As first staged by famed theatre director José Quintero and headlined by James Mason, Faith Healer debuted on Broadway in 1979 but had - as the revival's director, Jonathan Kent, calls it - "an unhappy history." With a Rashomon-like structure that presents three characters (the healer, his long-suffering lover and his loyal manager) in a series of monologues that often contradict one another about the truth of several darkly emotional events, the play closed after seven previews and 20 regular performances. Still, many feel that Friel's subject matter, combined with Faith Healer's dramaturgical construction, was ahead of its time.

"It escaped a lot of people when it first came around," Kent argues. "But I think it's a play whose time has come." And while the playwright, one of Ireland's national treasures, eventually found Broadway popularity with his Tony Award-winning Best Play of the 1991-92 season, Dancing at Lughnasa, fans of Faith Healer have had to sit in wait for broader acclaim of the play that Kent declares "is absolutely one of [Friel's] finest. On one, literal level, it's about an itinerant faith healer who has intimate powers of healing. But on another level, it's about the frustration of the artist and the nature of art, a gift that they don't know where it comes from or whether it will come every time. In that way, it's a sort of terrifying portrait of the artist and the collateral damage that he inflicts on those who are involved with him." Onstage, that may be the drama at hand. But offstage, this production, which just finished a run at Dublin's Gate Theatre, couldn't be more artistically joyous. Indeed, not only was Kent responsible for guiding Fiennes's complexly layered performance as Hamlet 12 years ago, but for Faith Healer the director has paired the Oscar-nominated star of "Schindler's List" with the revered British stage actor Ian McDiarmid (perhaps best known to American audiences as the evil emperor Palpatine in the "Star Wars" movies) in the role of the manager and last season's Tony-winning Best Actress, Cherry Jones, in the role of the lover.

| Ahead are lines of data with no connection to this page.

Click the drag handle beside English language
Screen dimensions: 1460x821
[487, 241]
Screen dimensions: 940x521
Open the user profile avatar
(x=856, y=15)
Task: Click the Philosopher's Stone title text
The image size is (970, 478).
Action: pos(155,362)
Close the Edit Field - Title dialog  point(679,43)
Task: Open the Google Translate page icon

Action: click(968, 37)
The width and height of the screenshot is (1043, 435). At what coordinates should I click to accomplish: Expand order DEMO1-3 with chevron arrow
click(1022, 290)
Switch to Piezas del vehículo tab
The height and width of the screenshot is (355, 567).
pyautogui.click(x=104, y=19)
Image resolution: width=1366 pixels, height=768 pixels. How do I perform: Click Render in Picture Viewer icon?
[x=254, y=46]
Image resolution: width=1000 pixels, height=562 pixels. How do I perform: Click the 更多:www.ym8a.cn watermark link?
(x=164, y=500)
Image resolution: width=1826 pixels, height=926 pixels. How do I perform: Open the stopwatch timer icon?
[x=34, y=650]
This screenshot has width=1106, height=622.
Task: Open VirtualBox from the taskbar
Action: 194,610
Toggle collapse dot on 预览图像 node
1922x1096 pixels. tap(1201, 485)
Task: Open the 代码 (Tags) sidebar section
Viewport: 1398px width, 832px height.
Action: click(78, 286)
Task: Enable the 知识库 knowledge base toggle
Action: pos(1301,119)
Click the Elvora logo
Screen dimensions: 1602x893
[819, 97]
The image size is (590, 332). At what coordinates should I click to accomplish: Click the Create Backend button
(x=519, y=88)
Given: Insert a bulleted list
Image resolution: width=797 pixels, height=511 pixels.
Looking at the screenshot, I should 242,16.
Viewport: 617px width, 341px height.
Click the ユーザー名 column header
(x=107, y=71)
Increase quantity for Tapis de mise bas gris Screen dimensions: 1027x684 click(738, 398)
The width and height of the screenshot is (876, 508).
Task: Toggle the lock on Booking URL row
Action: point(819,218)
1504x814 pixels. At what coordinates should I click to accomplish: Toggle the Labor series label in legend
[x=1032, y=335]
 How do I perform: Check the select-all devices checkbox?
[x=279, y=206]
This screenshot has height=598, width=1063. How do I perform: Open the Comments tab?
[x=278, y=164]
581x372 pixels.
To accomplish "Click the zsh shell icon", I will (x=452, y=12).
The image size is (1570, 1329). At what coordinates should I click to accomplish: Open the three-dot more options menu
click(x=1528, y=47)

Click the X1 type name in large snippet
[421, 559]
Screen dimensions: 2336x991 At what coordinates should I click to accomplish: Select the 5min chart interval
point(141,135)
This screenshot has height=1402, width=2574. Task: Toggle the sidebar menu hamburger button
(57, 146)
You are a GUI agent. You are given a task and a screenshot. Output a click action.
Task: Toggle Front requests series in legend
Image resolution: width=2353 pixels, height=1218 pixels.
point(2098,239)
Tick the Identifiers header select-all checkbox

Coming off the stern habit of Doubt's Sister Aloysius, Jones - whose Faith Healer character smokes, drinks and agonizes over the depth of her devotion to her man - says she couldn't resist the offer to play such an emotionally different character. Performing solo for a 30-minute stretch, however, initially gave the actress pause. "I like the camaraderie of other people onstage," Jones confesses. "But when someone hands you one of the most beautifully written things you've ever seen in your life - and you're at a point in your career where you wonder, 'How many roles like this are you going to have?' - and to be in this company with Ralph Fiennes and Ian McDiarmid and Jonathan Kent, I just had to gird my loins and say yes."

Jones won her first Tony, for The Heiress, the same year Fiennes won his for Hamlet. "We had our pictures taken together," Jones recalls, "but we didn't really know one another." To become better acquainted before their pairing in Faith Healer, Fiennes came to see Jones in Doubt and the two "had a date" afterwards, she says with a laugh. "We had a most wonderful meal. He's so eaaasy to be with. And yet he's so elegant. It really is like being with a prince. I must say I did feel a bit like a hayseed," chuckles the Tennessee native, "but not because he made me feel that way! It's just that he's such a gentleman."

The casting of Jones couldn't have made her director and co-star happier. Faith Healer "demands three really great actors," says Kent, "and that's not just hyperbole. The play demands acting of the highest, highest order, 'cause you have to really connect with an audience for a really long time. And that's what I hope will catch the American imagination about this production, watching these three actors who are at the height of their power, truly."